Written task:
Set out the listing below as a Markdown table with the columns Row and Listing line, giving each nonblank line its own numbered row and leaving out blank lines.

Working data:
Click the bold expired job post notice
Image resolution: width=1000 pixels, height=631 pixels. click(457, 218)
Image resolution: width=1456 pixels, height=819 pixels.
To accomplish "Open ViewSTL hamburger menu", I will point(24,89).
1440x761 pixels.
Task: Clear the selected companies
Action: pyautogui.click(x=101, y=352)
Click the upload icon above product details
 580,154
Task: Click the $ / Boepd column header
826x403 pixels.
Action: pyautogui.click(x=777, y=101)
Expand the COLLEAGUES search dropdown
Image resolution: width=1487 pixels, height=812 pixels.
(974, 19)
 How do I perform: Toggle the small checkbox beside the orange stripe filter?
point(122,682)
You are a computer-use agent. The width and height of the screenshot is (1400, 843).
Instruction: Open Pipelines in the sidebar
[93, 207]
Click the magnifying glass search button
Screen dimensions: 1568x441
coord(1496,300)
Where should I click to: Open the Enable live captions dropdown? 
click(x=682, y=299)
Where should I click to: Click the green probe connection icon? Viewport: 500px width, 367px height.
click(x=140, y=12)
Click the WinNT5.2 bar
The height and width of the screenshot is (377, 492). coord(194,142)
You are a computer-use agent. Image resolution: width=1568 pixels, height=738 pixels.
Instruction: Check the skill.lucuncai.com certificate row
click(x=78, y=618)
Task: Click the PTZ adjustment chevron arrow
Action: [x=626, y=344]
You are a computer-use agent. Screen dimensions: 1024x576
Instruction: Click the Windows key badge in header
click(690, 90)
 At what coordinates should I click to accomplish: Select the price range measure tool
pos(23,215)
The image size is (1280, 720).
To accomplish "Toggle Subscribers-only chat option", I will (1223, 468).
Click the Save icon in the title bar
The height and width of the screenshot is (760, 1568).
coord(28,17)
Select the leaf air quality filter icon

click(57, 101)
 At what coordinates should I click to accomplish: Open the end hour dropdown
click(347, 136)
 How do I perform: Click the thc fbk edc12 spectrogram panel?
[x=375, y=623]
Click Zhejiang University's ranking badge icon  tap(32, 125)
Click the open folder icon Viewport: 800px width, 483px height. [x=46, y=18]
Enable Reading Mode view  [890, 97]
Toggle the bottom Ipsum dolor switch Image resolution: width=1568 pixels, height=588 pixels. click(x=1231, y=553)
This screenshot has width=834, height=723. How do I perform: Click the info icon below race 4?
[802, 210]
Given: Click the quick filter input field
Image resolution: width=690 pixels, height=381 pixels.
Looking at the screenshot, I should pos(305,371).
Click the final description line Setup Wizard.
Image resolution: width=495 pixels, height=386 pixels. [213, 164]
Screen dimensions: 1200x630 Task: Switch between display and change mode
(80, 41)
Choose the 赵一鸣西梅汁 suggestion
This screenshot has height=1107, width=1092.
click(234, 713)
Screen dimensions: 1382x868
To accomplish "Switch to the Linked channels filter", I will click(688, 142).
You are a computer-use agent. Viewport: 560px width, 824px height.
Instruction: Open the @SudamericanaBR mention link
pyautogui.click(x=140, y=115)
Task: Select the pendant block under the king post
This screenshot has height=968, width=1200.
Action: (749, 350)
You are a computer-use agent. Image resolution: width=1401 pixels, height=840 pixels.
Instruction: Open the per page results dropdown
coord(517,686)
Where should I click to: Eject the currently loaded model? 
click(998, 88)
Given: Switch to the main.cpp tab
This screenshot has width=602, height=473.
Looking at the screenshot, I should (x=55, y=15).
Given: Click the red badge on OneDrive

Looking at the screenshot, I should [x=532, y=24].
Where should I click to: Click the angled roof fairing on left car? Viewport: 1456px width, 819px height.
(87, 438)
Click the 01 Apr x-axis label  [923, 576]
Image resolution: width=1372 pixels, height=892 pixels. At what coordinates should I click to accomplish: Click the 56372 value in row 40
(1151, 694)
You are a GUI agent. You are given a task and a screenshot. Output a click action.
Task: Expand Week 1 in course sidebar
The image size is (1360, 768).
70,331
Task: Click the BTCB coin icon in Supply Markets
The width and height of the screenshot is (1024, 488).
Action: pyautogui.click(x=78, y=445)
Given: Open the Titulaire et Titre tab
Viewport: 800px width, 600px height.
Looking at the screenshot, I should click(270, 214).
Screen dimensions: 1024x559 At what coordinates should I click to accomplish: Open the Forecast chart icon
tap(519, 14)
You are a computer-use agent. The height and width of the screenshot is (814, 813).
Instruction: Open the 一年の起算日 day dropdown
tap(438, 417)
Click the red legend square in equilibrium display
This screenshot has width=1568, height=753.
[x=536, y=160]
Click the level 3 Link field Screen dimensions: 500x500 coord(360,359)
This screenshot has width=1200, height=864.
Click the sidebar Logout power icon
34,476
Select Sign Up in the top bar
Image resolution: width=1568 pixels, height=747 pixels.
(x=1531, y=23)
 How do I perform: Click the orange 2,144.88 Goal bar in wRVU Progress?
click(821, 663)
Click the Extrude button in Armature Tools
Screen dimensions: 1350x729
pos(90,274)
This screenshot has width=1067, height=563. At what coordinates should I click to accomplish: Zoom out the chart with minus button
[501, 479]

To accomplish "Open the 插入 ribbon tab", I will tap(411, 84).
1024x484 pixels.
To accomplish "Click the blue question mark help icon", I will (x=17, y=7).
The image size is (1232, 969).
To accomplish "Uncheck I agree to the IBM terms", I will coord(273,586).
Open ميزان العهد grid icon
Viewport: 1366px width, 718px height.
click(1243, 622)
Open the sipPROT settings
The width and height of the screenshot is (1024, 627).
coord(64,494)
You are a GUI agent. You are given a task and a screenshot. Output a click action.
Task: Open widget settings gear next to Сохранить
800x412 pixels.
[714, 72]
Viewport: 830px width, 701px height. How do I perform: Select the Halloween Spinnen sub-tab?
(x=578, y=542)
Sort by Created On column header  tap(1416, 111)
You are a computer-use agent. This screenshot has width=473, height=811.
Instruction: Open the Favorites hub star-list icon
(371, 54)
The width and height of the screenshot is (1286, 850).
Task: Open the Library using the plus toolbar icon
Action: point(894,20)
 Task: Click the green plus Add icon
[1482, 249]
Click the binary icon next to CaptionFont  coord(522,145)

Result of the exercise:
| Row | Listing line |
|---|---|
| 1 | Click the bold expired job post notice |
| 2 | Image resolution: width=1000 pixels, height=631 pixels. click(457, 218) |
| 3 | Image resolution: width=1456 pixels, height=819 pixels. |
| 4 | To accomplish "Open ViewSTL hamburger menu", I will point(24,89). |
| 5 | 1440x761 pixels. |
| 6 | Task: Clear the selected companies |
| 7 | Action: pyautogui.click(x=101, y=352) |
| 8 | Click the upload icon above product details |
| 9 |  580,154 |
| 10 | Task: Click the $ / Boepd column header |
| 11 | 826x403 pixels. |
| 12 | Action: pyautogui.click(x=777, y=101) |
| 13 | Expand the COLLEAGUES search dropdown |
| 14 | Image resolution: width=1487 pixels, height=812 pixels. |
| 15 | (974, 19) |
| 16 |  How do I perform: Toggle the small checkbox beside the orange stripe filter? |
| 17 | point(122,682) |
| 18 | You are a computer-use agent. The width and height of the screenshot is (1400, 843). |
| 19 | Instruction: Open Pipelines in the sidebar |
| 20 | [93, 207] |
| 21 | Click the magnifying glass search button |
| 22 | Screen dimensions: 1568x441 |
| 23 | coord(1496,300) |
| 24 | Where should I click to: Open the Enable live captions dropdown?  |
| 25 | click(x=682, y=299) |
| 26 | Where should I click to: Click the green probe connection icon? Viewport: 500px width, 367px height. |
| 27 | click(x=140, y=12) |
| 28 | Click the WinNT5.2 bar |
| 29 | The height and width of the screenshot is (377, 492). coord(194,142) |
| 30 | You are a computer-use agent. Image resolution: width=1568 pixels, height=738 pixels. |
| 31 | Instruction: Check the skill.lucuncai.com certificate row |
| 32 | click(x=78, y=618) |
| 33 | Task: Click the PTZ adjustment chevron arrow |
| 34 | Action: [x=626, y=344] |
| 35 | You are a computer-use agent. Screen dimensions: 1024x576 |
| 36 | Instruction: Click the Windows key badge in header |
| 37 | click(690, 90) |
| 38 |  At what coordinates should I click to accomplish: Select the price range measure tool |
| 39 | pos(23,215) |
| 40 | The image size is (1280, 720). |
| 41 | To accomplish "Toggle Subscribers-only chat option", I will (1223, 468). |
| 42 | Click the Save icon in the title bar |
| 43 | The height and width of the screenshot is (760, 1568). |
| 44 | coord(28,17) |
| 45 | Select the leaf air quality filter icon |
| 46 | click(57, 101) |
| 47 |  At what coordinates should I click to accomplish: Open the end hour dropdown |
| 48 | click(347, 136) |
| 49 |  How do I perform: Click the thc fbk edc12 spectrogram panel? |
| 50 | [x=375, y=623] |
| 51 | Click Zhejiang University's ranking badge icon  tap(32, 125) |
| 52 | Click the open folder icon Viewport: 800px width, 483px height. [x=46, y=18] |
| 53 | Enable Reading Mode view  [890, 97] |
| 54 | Toggle the bottom Ipsum dolor switch Image resolution: width=1568 pixels, height=588 pixels. click(x=1231, y=553) |
| 55 | This screenshot has width=834, height=723. How do I perform: Click the info icon below race 4? |
| 56 | [802, 210] |
| 57 | Given: Click the quick filter input field |
| 58 | Image resolution: width=690 pixels, height=381 pixels. |
| 59 | Looking at the screenshot, I should pos(305,371). |
| 60 | Click the final description line Setup Wizard. |
| 61 | Image resolution: width=495 pixels, height=386 pixels. [213, 164] |
| 62 | Screen dimensions: 1200x630 Task: Switch between display and change mode |
| 63 | (80, 41) |
| 64 | Choose the 赵一鸣西梅汁 suggestion |
| 65 | This screenshot has height=1107, width=1092. |
| 66 | click(234, 713) |
| 67 | Screen dimensions: 1382x868 |
| 68 | To accomplish "Switch to the Linked channels filter", I will click(688, 142). |
| 69 | You are a computer-use agent. Viewport: 560px width, 824px height. |
| 70 | Instruction: Open the @SudamericanaBR mention link |
| 71 | pyautogui.click(x=140, y=115) |
| 72 | Task: Select the pendant block under the king post |
| 73 | This screenshot has height=968, width=1200. |
| 74 | Action: (749, 350) |
| 75 | You are a computer-use agent. Image resolution: width=1401 pixels, height=840 pixels. |
| 76 | Instruction: Open the per page results dropdown |
| 77 | coord(517,686) |
| 78 | Where should I click to: Eject the currently loaded model?  |
| 79 | click(998, 88) |
| 80 | Given: Switch to the main.cpp tab |
| 81 | This screenshot has width=602, height=473. |
| 82 | Looking at the screenshot, I should (x=55, y=15). |
| 83 | Given: Click the red badge on OneDrive |
| 84 | Looking at the screenshot, I should [x=532, y=24]. |
| 85 | Where should I click to: Click the angled roof fairing on left car? Viewport: 1456px width, 819px height. |
| 86 | (87, 438) |
| 87 | Click the 01 Apr x-axis label  [923, 576] |
| 88 | Image resolution: width=1372 pixels, height=892 pixels. At what coordinates should I click to accomplish: Click the 56372 value in row 40 |
| 89 | (1151, 694) |
| 90 | You are a GUI agent. You are given a task and a screenshot. Output a click action. |
| 91 | Task: Expand Week 1 in course sidebar |
| 92 | The image size is (1360, 768). |
| 93 | 70,331 |
| 94 | Task: Click the BTCB coin icon in Supply Markets |
| 95 | The width and height of the screenshot is (1024, 488). |
| 96 | Action: pyautogui.click(x=78, y=445) |
| 97 | Given: Open the Titulaire et Titre tab |
| 98 | Viewport: 800px width, 600px height. |
| 99 | Looking at the screenshot, I should click(270, 214). |
| 100 | Screen dimensions: 1024x559 At what coordinates should I click to accomplish: Open the Forecast chart icon |
| 101 | tap(519, 14) |
| 102 | You are a computer-use agent. The height and width of the screenshot is (814, 813). |
| 103 | Instruction: Open the 一年の起算日 day dropdown |
| 104 | tap(438, 417) |
| 105 | Click the red legend square in equilibrium display |
| 106 | This screenshot has width=1568, height=753. |
| 107 | [x=536, y=160] |
| 108 | Click the level 3 Link field Screen dimensions: 500x500 coord(360,359) |
| 109 | This screenshot has width=1200, height=864. |
| 110 | Click the sidebar Logout power icon |
| 111 | 34,476 |
| 112 | Select Sign Up in the top bar |
| 113 | Image resolution: width=1568 pixels, height=747 pixels. |
| 114 | (x=1531, y=23) |
| 115 |  How do I perform: Click the orange 2,144.88 Goal bar in wRVU Progress? |
| 116 | click(821, 663) |
| 117 | Click the Extrude button in Armature Tools |
| 118 | Screen dimensions: 1350x729 |
| 119 | pos(90,274) |
| 120 | This screenshot has width=1067, height=563. At what coordinates should I click to accomplish: Zoom out the chart with minus button |
| 121 | [501, 479] |
| 122 | To accomplish "Open the 插入 ribbon tab", I will tap(411, 84). |
| 123 | 1024x484 pixels. |
| 124 | To accomplish "Click the blue question mark help icon", I will (x=17, y=7). |
| 125 | The image size is (1232, 969). |
| 126 | To accomplish "Uncheck I agree to the IBM terms", I will coord(273,586). |
| 127 | Open ميزان العهد grid icon |
| 128 | Viewport: 1366px width, 718px height. |
| 129 | click(1243, 622) |
| 130 | Open the sipPROT settings |
| 131 | The width and height of the screenshot is (1024, 627). |
| 132 | coord(64,494) |
| 133 | You are a GUI agent. You are given a task and a screenshot. Output a click action. |
| 134 | Task: Open widget settings gear next to Сохранить |
| 135 | 800x412 pixels. |
| 136 | [714, 72] |
| 137 | Viewport: 830px width, 701px height. How do I perform: Select the Halloween Spinnen sub-tab? |
| 138 | (x=578, y=542) |
| 139 | Sort by Created On column header  tap(1416, 111) |
| 140 | You are a computer-use agent. This screenshot has width=473, height=811. |
| 141 | Instruction: Open the Favorites hub star-list icon |
| 142 | (371, 54) |
| 143 | The width and height of the screenshot is (1286, 850). |
| 144 | Task: Open the Library using the plus toolbar icon |
| 145 | Action: point(894,20) |
| 146 |  Task: Click the green plus Add icon |
| 147 | [1482, 249] |
| 148 | Click the binary icon next to CaptionFont  coord(522,145) |